Eric y Vicky son de California (EE.UU.) y llevan doce años en Bolivia. Un superintendente de circuito les sugirió que se mudaran a Santa Rosa. “Tan solo hay dos teléfonos en el pueblo, y no hay acceso a Internet —dice Vicky—. La fauna del lugar es muy variada. A menudo vemos caimanes, ñandúes y grandes serpientes mientras vamos en motocicleta por los alrededores. Pero nosotros estamos aquí por las personas, no por los animales. Damos clases bíblicas a la familia Vaca, formada por una pareja joven con cuatro hijos pequeños que vive a unos 26 kilómetros [16 millas] del pueblo. Antes, el esposo se emborrachaba, pero ya no. Todas las semanas va en bicicleta al Salón del Reino con su familia y su hermana menor. Su esposa y su hija más pequeña viajan en la rejilla portaequipaje con él. El hijo de nueve años lleva a su hermanita en otra bicicleta, y el de ocho años va en la suya propia. Tardan tres horas en llegar.” Esta familia de veras ama a Jehová y hace todo cuanto puede por reunirse con la congregación.
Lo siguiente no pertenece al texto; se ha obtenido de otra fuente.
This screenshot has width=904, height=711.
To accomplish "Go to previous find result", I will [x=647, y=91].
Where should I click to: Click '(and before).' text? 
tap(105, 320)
En tan solo dieciocho meses, tres personas han reunido los requisitos para bautizarse, y unas veinticinco asisten al nuevo Salón del Reino de Santa Rosa. Aunque son muchos los que desean estudiar la Biblia, tienen que hacer frente a grandes obstáculos a fin de servir a Jehová.

Brasil:
Marina y Osni, una pareja de misioneros que sirve en una aislada población cerca de la frontera con Brasil, nos cuentan que muchas personas de aquí no ven el matrimonio como una unión permanente, por lo que tienden a ser muy promiscuas. “Este es un problema que impide su progreso espiritual —comenta Osni—. Para quienes desean llegar a ser cristianos verdaderos, el proceso es caro y complicado. Algunos tienen que resolver asuntos pendientes de relaciones anteriores y entonces legalizar su matrimonio. Pese a esto, cuando entienden que se trata de un requisito bíblico, algunos hacen notables esfuerzos a fin de juntar el dinero necesario para pagar los trámites.” (Romanos 13:1, 2; Hebreos 13:4.)
Marina nos cuenta la experiencia de Norberto: “Él había tenido varias parejas antes de vivir con una mujer que trabajaba de panadera. La señora era treinta y cinco años menor que él y tenía un hijo a quien él adoptó. Al ver que el muchacho crecía, Norberto quiso ser un buen ejemplo para él. Por eso, cuando un Testigo fue a la panadería y le ofreció un curso bíblico, lo aceptó a pesar de que no sabía leer y tenía más de 70 años. Al conocer los requisitos de Jehová, Norberto y su pareja se casaron, y más tarde se bautizaron. Ahora el muchacho es un cristiano responsable, exactamente lo que su padrastro quería que fuera. Norberto aprendió a leer, y hasta ha pronunciado discursos en las reuniones de la congregación. Aunque está débil a causa de la edad, es un ministro celoso de las buenas nuevas”.